Your task is to copy exactly the lines from the line containing "732x494 pixels. Task: Open" through the end of the listing below, with pictures left out.

——————

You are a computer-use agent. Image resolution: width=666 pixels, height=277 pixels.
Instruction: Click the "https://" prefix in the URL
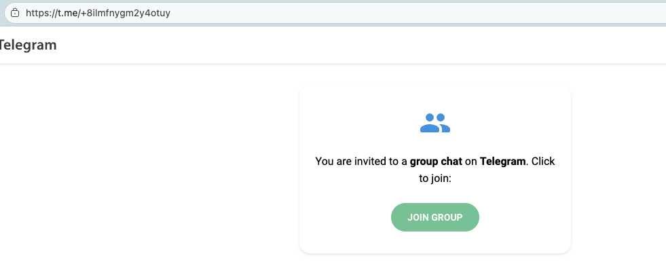pos(41,12)
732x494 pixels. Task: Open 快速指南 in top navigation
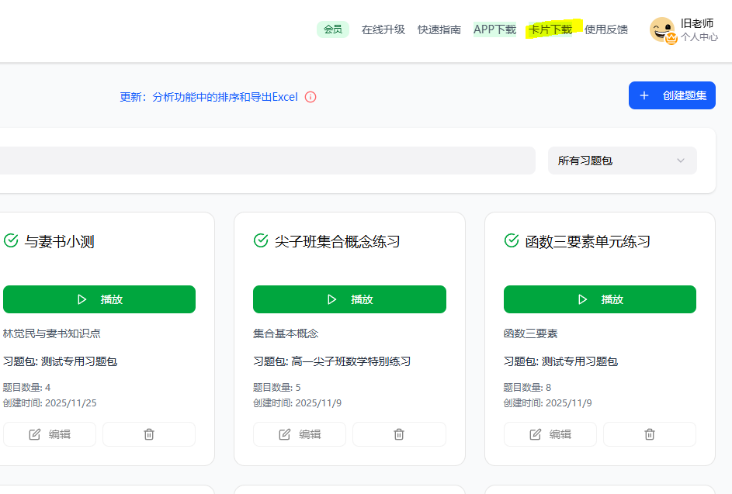[x=439, y=29]
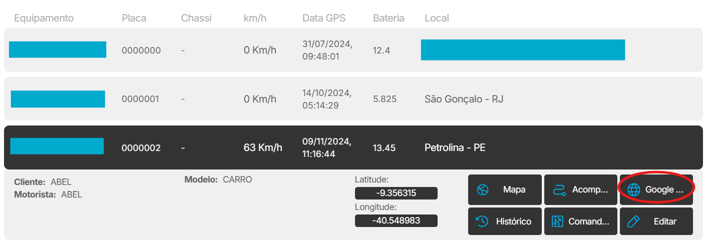Click the Longitude value -40.548983
709x244 pixels.
[396, 221]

——————

**Your solution:**
732x494 pixels. Task: Open 快速指南 in top navigation
[x=439, y=29]
Click the Longitude value -40.548983
709x244 pixels.
[396, 221]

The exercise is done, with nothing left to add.